St. Giles' Episcopal Church

The Episcopal Church in Jefferson, Maine

October 15, 2017 – 19th Sunday After Pentecost

October 15, 2017 – 19th Sunday After Pentecost

Matthew 22:1-14 – The Parable of the Wedding Banquet

The Rev. Dr. Susan Kraus

Today’s reading from Matthew’s Gospel, the Parable of the Wedding Banquet, is the third of a set of parables that Jesus told to the religious authorities in Jerusalem shortly before his crucifixion. The first was the Parable of the Two Sons. A father asked each of his sons to go to work in his vineyard. One said he would work, but didn’t. The other said he wouldn’t, but did. Clearly, the second son had done the will of his father. The message of this parable is straightforward. It is doing the work of God’s kingdom that counts.

The next parable in the set is the one we considered last week, the Parable of the Wicked Tenants. This parable is more complex, an allegory. God is the landowner who places his vineyard – Israel – in the hands of tenants – religious leaders – who behave badly. They reject God’s messengers – the prophets – who try to set them straight, and they even kill the landowner’s son – Jesus. These wicked tenants deserve God’s punishment for their terrible deeds as well as for their failure to lead and teach God’s people in God’s ways. The religious leaders to whom Jesus told the parable understood that it referred to them, and they were not pleased.

This morning’s Parable of the Wedding Banquet is also an allegory. In order to understand its meaning we need to do some “translating” of terms. The king is God and his son is Jesus. The marriage feast refers to the Book of Revelation and the great marriage feast of the Lamb of God – Christ – at the end of time. The slaves are the prophets and the people invited are the people of Israel, God’s chosen people. Some of those invited hurt and killed the prophets, and so Jerusalem was destroyed by the Romans.

After this, God expands the mission field to include everyone, including the Gentiles or non-Jewish people. Now everyone is invited to the banquet. The wedding hall is the church, comprised of both Jewish and non-Jewish believers in Matthew’s day, and comprised of both good and bad people, in Matthew’s day and our own.

What about the guest who was not wearing a wedding robe? The king’s anger seems excessive. We need to understand that this isn’t about being casually dressed at a formal party. The wedding robe is a symbol of the Christian life and represents putting on the baptismal garment of Christ. We need to understand this at its deepest level, far beyond participating in a church ritual and wearing a white robe of baptism. In this parable wearing the wedding robe means transformation into God’s own likeness, clothing oneself with the compassion, kindness, humility, and patience that are the traits of people who belong to God’s kingdom. The garment here is not an outward garment that can be put on and taken off, like the vestments that we wear during our worship services. The wedding robe is an outward sign of the person within – a person fit for the wedding banquet of Christ at the end of time, or not.

The last line of this morning’s lesson has been interpreted in several ways. “For many are called, but few are chosen.” In the history of the church Calvinists have used this verse to support the theological concept of predestination. Simply put, this means that God has decided ahead of time who will and who will not be saved. This is not what we believe in the Episcopal Church. I am convinced, given all of Jesus’ teaching as well as the witness of much of the rest of Holy Scripture, that the sense of this verse in Matthew might be clearer if the verse read, “For many are called, but few answer the call.”
----
Exercises to complete |
1. Copy from the sermon on the Parable of the Wedding Banquet the passage starting with "The Episcopal Church in" and going on through "kingdom that counts.".
2. Carry the sermon on the Parable of the Wedding Banquet forward from its final sentence.

Supplied data |
----
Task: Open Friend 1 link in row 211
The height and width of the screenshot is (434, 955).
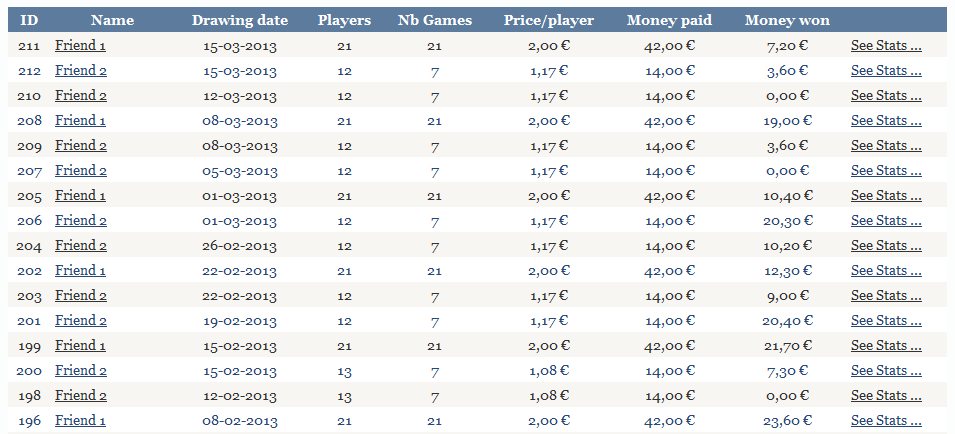Action: [80, 46]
----
Answers given |
1.
The Episcopal Church in Jefferson, Maine

October 15, 2017 – 19th Sunday After Pentecost

October 15, 2017 – 19th Sunday After Pentecost

Matthew 22:1-14 – The Parable of the Wedding Banquet

The Rev. Dr. Susan Kraus

Today’s reading from Matthew’s Gospel, the Parable of the Wedding Banquet, is the third of a set of parables that Jesus told to the religious authorities in Jerusalem shortly before his crucifixion. The first was the Parable of the Two Sons. A father asked each of his sons to go to work in his vineyard. One said he would work, but didn’t. The other said he wouldn’t, but did. Clearly, the second son had done the will of his father. The message of this parable is straightforward. It is doing the work of God’s kingdom that counts.

2.
Let’s go back in the parable and look at the responses of some of the people who refused to attend God’s banquet, a sumptuous banquet with fatted calves. The people “made light of [the invitation] and went away, one to his farm, another to his business.” These people failed to take God’s invitation seriously, to understand its importance. So they went to work. They didn’t go off, like the younger son in the Parable of the Prodigal Son, to waste themselves and their resources in “riotous living.” They went to work. They were busy making a living. Nothing wrong with that, except that they wasted the opportunity God had offered them. They missed the sumptuous banquet. They took themselves out of the wedding hall by their own choice.

Jesus teaches over and over again that answering the call to the kingdom of God is more important than anything else. Remember this brief incident recorded by Matthew (8:21-22). Crowds of people were following Jesus early in his ministry. Many wanted to be his disciples and follow him. One man said to Jesus, “Lord, first let me go and bury my father.” But Jesus said to him, “Follow me, and let the dead bury their own dead.” Once again, strong words which emphasize the overarching importance of responding to God’s call.

We are here in the church because we have received an invitation from God, an invitation to follow Jesus and to become fit for the wedding banquet of Christ at the end of time, through God’s mercy and grace. How will we reply to God’s invitation? As individuals and as a parish.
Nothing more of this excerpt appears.